In the extreme swell and interplay of mana the world turned white; he could not even hear the thunderous roar of the violet lightning fighting to protect them, and yet their presences felt so close it seemed even their heartbeats might carry across.
Through the magic being woven up, the consciousnesses of the two mages, laying themselves bare, intersected.
Roswaal’s piled-up days, the fruits of his single-minded inquiry, the time he kept walking alone toward the summit with no one ever catching up to him—these all came through.
Outcomes taken too far, unasked-for, make a person lonely. Roswaal, too, had remained lonely.
But by the tears he did not shed, Ezzo must say this to Roswaal.
"I don't know how far you intend to go, all by yourself. But no matter how many people try to make you a distant existence, I alone will be different."
If effort and hard-won refinement brought him there, then I can do the same—no, surpass it.
"Even if you love solitude, even if you choose to die alone, even if you try to go somewhere no one can reach, I alone will sink my teeth in and keep up with you."
I can't say I understand the urge to give up, but Ezzo understands the urge to lament.
I only ever did everything I could to the utmost, and before I knew it, there was no one left around me.—No one wants to think that's their own fault.
"You were appointed the titles of those who have mastered attributes—Red, Green, and Yellow.
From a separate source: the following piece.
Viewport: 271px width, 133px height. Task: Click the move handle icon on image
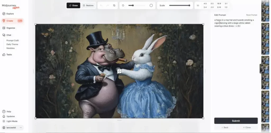pos(119,71)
Yet you yielded the seat of Blue to Mr. Felix Argyle, and you still leave the seats of White and Black empty.—Do you know what that means?"
"――――"
"Do you know what I'm called? Ezzo Cadner the Gray. What colors do you think make up gray?—Roswaal, I can reach you."
So he offers to the great mage the very same gratitude Ezzo Cadner has tasted.
"—You will never be alone on this path."
△▼△▼△▼△
The color of the sky had already been lost.
Blue had vanished from the clear firmament, a faded gray-white curtain stretched ever wider, the very worth of the air itself thinning as if it would flicker out and vanish.
A flash cleaved that washed-out sky. Clind, lightning-tracing with a belt of violet arc, tore across the heavens with a force no longer akin to “leaping,” but to kicking a hole through the sky.
Facing him, a giant silhouette whose shimmering dragon shell danced aloft, guarded by dragon scales and a Dragon Halo—each flash of its talons ripped the void, and strata of vacuum, with thunderous roar, came crashing down upon the dragonewt.
"――――"
There was no room for words. Only violet thunder spoke.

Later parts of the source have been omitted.